OPINION
Plaintiff, Ryan Posthumus (“Posthu-mus”), has sued Defendants, the Board of Education of the Mona Shores Public Schools (the “Board”), Dennis Vanderstelt (“Vanderstelt”), Jennifer Bustard (“Bustard”), William Trujillo (“Trujillo”), and Terrence Babbitt (“Babbitt”), alleging claims under 42 U.S.C. § 1983 for violation of his First Amendment free speech rights and substantive and procedural due process rights under the Fourteenth Amendment. Posthumus’ claims arise out of his suspension from Mona Shores High School. Posthumus also requests a ruling that the policy under which he was suspended is unconstitutionally vague and overbroad. Now before the Court is Defendants’ motion for summary judgment. For the reasons set forth below, the Court will grant the motion and dismiss the case.
I. Facts
The circumstances giving rise to the claims in this case occurred on May 23, 2002 — the second to last day of school for the senior class at Mona Shores High School. Posthumus was a senior and was at the end of his career as a student at the school. Vanderstelt, Bustard, and Trujillo were, and currently are, respectively, the Assistant Principal, the Dean of Students, and Principal of the high school. Babbitt was, and currently is, the Superintendent of the school district.
On the morning of May 23, the senior honor students were taking their places in line in the hallways around the school auditorium in preparation for an honors assembly. The purpose of the assembly was to recognize seniors, such as Posthumus, for their achievements as honors students. The honors assembly is a relatively formal event, and all students participate, either by being physically present or by watching the ceremony on television monitors in classrooms. Vanderstelt was in charge of the assembly.
At about 7:55 a.m., shortly before the assembly was to begin, Vanderstelt walked down the line of students to make sure they were ready to proceed. As he walked past Posthumus, Vanderstelt noticed that Posthumus was holding a package of graham crackers. Vanderstelt took the package of crackers from Posthumus (whether Vanderstelt said anything to Posthumus at *895 that time is a disputed fact, but is not material to the instant motion) and kept walking. Posthumus left his place in line and followed Vanderstelt down the hall, demanding to know why Vanderstelt took the crackers and when they would be returned. Vanderstelt claims that he told Posthumus three times that he would return the crackers after the assembly, but Posthumus denies this and claims that Vanderstelt ignored him and kept walking.

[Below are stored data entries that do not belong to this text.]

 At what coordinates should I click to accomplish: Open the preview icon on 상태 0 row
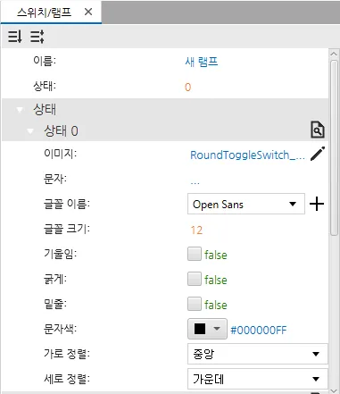point(318,130)
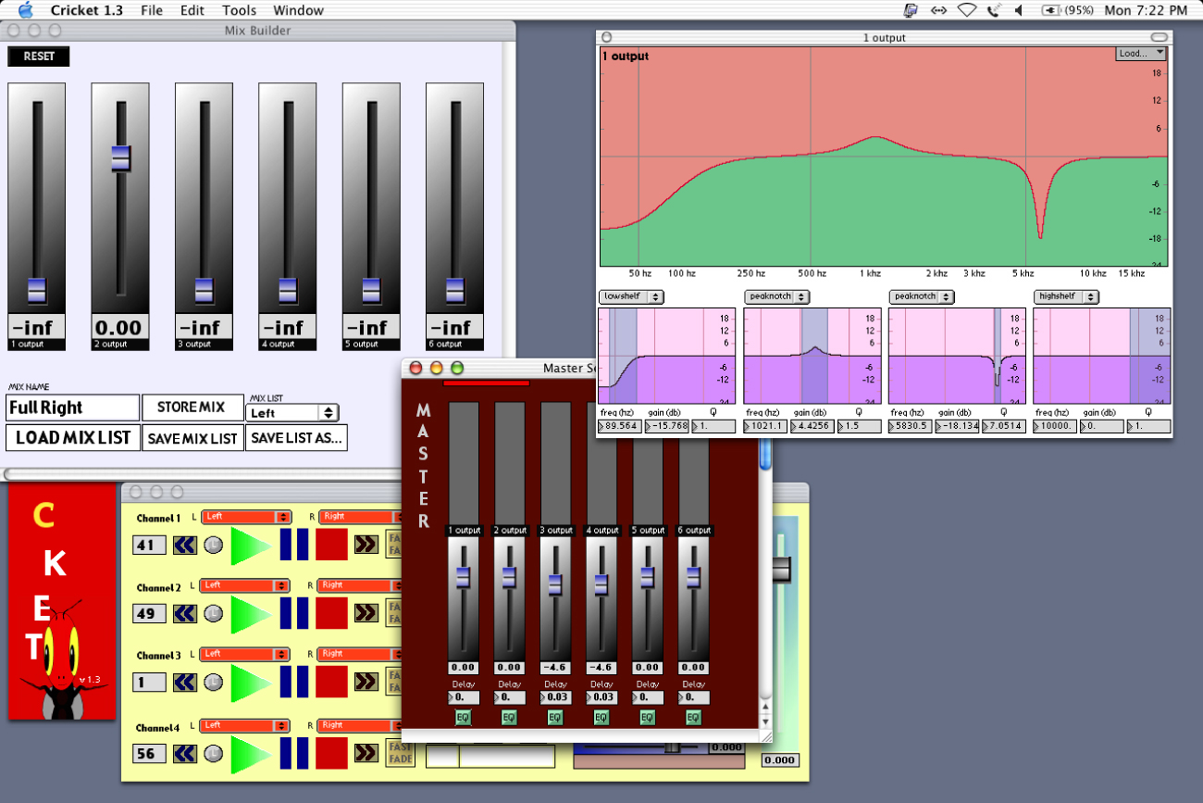
Task: Click the rewind double-arrow on Channel 4
Action: (x=185, y=753)
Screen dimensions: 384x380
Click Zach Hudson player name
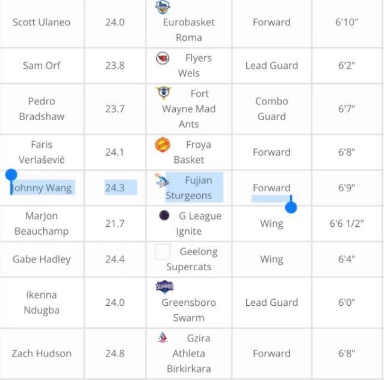42,353
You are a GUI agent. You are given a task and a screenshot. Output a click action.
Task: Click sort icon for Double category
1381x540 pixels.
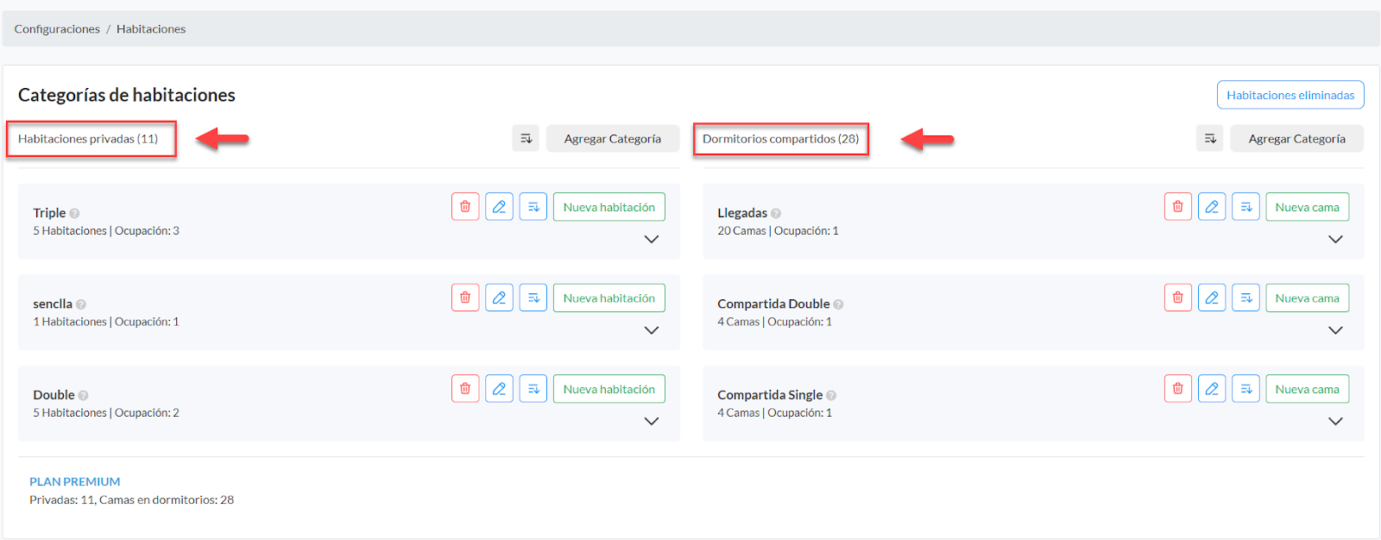533,389
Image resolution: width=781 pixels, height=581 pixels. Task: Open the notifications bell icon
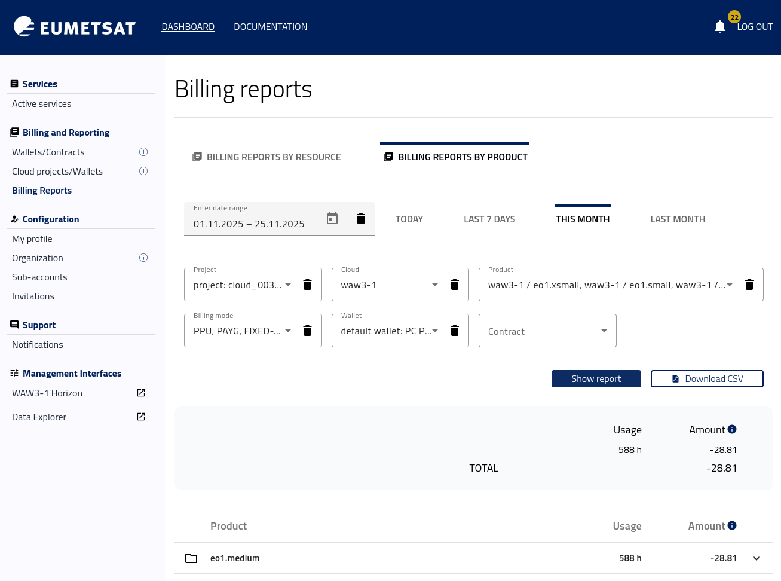(x=719, y=27)
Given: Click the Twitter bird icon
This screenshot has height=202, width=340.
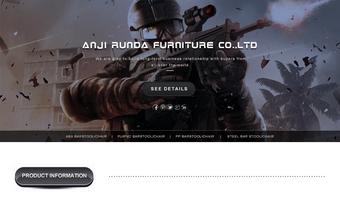Looking at the screenshot, I should [x=170, y=107].
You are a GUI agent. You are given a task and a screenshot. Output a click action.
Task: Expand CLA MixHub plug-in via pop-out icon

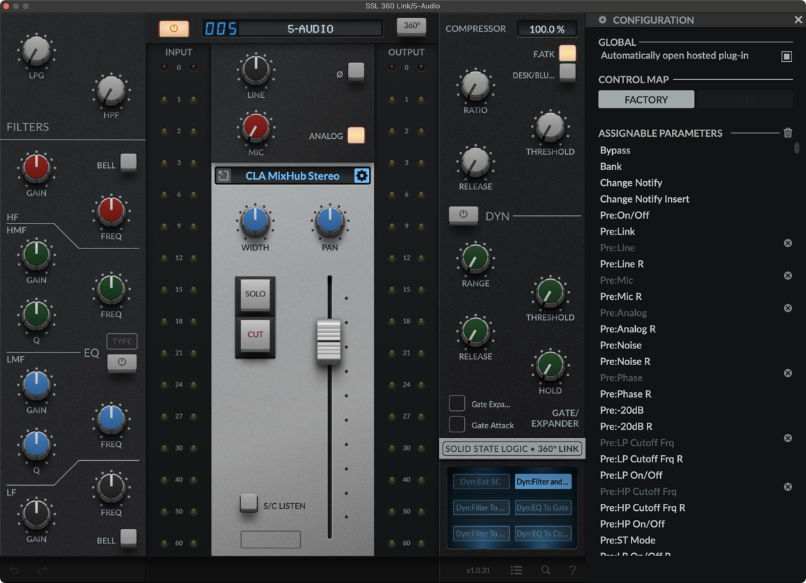click(x=224, y=176)

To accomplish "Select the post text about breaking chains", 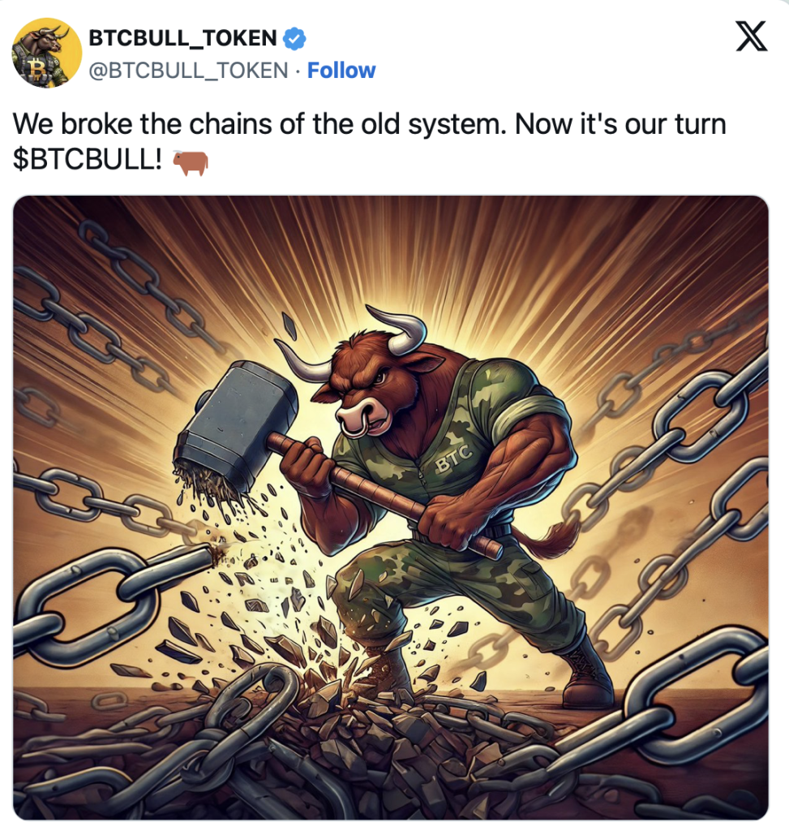I will pos(369,141).
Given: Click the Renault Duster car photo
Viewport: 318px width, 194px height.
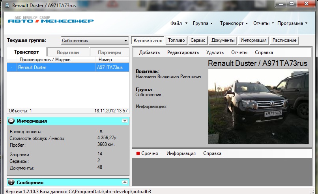Looking at the screenshot, I should pyautogui.click(x=258, y=106).
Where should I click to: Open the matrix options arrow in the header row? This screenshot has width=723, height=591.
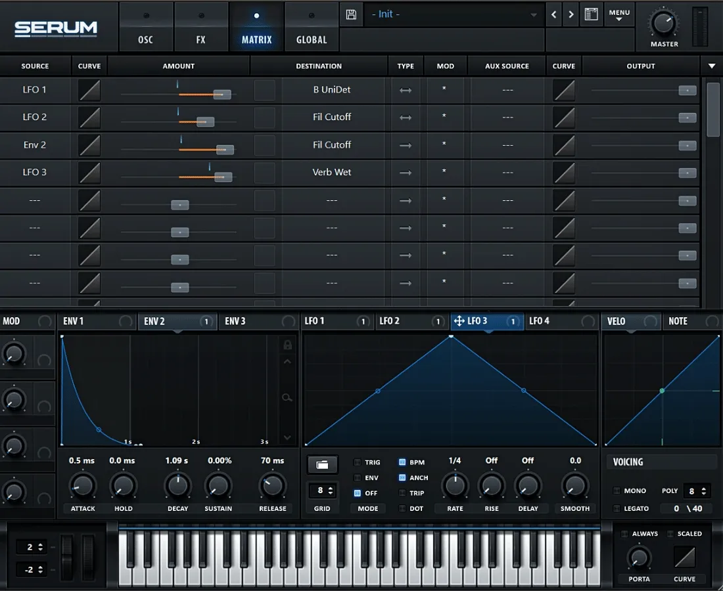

After Vanderstelt turned the corner, Posthumus stepped around and in front of Vanderstelt so as to block Vanderstelt’s progress. Posthumus again demanded to know why Vanderstelt took his crackers and was apparently attempting to take the crackers out of Vanderstelt’s hand. Pos-thumus kept walking in front of Vander-stelt for several feet. Defendants claim that Posthumus put his forearm into Van-derstelt’s chest, while Posthumus claims that Vanderstelt rammed into Posthumus. At one point, Vanderstelt exclaimed, “You are my witnesses, he’s hindering my progress, don’t touch me.” Bustard, who was in the hallway supervising students nearby, heard Venderstelt’s statement and looked to see what was going on. Bustard said to Posthumus, “It’s not worth it, drop it.” Posthumus turned to look at Bustard, and Vanderstelt stepped around Posthu-mus and continued walking down the hall. As Vanderstelt walked away, Posthumus loudly referred to Vanderstelt as a “dick” (Defendants claim that Posthumus yelled to Vanderstelt, ‘You are the biggest dick I know,” while Posthumus claims that he told people nearby that Vanderstelt was “such a dick”). Posthumus returned to his place in line and the assembly was conducted without further incident.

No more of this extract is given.